Hi Iam trying to join two tables with respect to their name and address. But the problem is that there is a mismatch in the spellings. like if its 1 E st in table A then the same is written as One E st in table B.,so its unable to return all possbile outcomes. Also there are problems with extra spaces,abbrevations etc, It is a file of almost 7000 records. Anyone can suggest me the best way to solve this porblem. Thank you very much.
I've had some success with SSIS's Fuzzy Lookup functionality. It's not perfect and you'll probably have to play around with the cutoff range, but it will eliminate a large percentage of the problem records. Unfortunately, you'll probably need to check the results afterward, but it will eliminate a large chunk of just-off-by-a-little results.
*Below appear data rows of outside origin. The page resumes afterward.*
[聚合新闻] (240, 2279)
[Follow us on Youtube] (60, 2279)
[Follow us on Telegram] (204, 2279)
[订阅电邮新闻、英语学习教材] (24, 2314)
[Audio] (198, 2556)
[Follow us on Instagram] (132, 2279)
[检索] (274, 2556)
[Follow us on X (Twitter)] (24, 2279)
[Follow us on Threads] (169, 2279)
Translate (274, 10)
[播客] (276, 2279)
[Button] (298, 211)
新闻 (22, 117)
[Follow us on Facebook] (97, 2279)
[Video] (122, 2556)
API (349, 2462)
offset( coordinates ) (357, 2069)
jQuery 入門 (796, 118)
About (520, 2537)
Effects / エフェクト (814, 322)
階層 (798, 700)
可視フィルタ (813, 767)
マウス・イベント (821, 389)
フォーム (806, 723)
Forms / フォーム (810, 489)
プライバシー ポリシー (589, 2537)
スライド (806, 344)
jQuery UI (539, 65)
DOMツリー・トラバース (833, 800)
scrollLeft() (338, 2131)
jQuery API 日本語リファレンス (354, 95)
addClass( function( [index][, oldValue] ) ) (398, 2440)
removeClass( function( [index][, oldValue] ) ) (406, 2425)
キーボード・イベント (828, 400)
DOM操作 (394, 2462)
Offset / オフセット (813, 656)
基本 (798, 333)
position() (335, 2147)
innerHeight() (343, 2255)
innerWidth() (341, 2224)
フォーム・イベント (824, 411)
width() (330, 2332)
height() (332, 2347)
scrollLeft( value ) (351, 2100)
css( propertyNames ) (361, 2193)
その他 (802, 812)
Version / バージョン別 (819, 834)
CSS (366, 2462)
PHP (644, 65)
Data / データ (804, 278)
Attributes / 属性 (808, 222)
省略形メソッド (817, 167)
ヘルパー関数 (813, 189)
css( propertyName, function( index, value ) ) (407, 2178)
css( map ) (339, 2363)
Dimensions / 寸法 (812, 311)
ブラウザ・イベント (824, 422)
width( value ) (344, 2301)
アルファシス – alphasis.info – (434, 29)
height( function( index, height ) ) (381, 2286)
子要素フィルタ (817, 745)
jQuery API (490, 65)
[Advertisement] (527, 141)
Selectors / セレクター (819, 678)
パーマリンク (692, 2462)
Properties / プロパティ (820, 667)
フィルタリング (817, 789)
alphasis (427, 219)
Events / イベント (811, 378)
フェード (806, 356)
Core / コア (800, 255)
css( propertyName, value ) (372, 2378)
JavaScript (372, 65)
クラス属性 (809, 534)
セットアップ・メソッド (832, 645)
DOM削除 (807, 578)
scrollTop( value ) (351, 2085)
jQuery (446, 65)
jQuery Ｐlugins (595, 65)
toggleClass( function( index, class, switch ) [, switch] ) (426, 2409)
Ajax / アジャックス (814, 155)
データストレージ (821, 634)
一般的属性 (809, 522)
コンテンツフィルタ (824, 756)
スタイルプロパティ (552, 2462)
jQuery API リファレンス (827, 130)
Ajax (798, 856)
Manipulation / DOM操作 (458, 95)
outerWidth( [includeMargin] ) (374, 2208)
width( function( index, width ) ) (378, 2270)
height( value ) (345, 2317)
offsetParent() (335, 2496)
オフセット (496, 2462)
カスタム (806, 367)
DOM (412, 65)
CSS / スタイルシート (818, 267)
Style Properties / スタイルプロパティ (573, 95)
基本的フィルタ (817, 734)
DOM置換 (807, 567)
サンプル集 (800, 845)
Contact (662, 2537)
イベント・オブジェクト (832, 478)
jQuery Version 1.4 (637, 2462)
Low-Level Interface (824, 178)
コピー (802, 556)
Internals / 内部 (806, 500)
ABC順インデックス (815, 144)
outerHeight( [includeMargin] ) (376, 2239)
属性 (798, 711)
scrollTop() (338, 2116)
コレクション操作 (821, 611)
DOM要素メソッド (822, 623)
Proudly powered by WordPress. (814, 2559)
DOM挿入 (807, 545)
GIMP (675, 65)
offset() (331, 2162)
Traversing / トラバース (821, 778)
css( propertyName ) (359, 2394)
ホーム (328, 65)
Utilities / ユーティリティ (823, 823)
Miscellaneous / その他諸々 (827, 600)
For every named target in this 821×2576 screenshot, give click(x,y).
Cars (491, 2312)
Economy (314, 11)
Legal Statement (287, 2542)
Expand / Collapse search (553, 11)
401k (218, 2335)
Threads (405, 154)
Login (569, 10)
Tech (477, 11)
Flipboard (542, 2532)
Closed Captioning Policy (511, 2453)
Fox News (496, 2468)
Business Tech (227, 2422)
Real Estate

The first question is can you you change the schema? If you can, then it may make sense to create a table C that has an ID number and the addresses, and then have both table A and table B link to table C. When you need to find where the address in table A and table B matches, then you can do it on the key number from table C. If you can't do that, can you create and import a CLR assembly? If you can, then you can write the matching function in C# where you can invoke regex and invoke conditionals to do things like try the spelled out version of numbers when present (or vice versa). It would liekly be slow, but it could be more effective then anything you could do in SQL. If neight of those are options, then I think Hakan's suggestions are the way to go.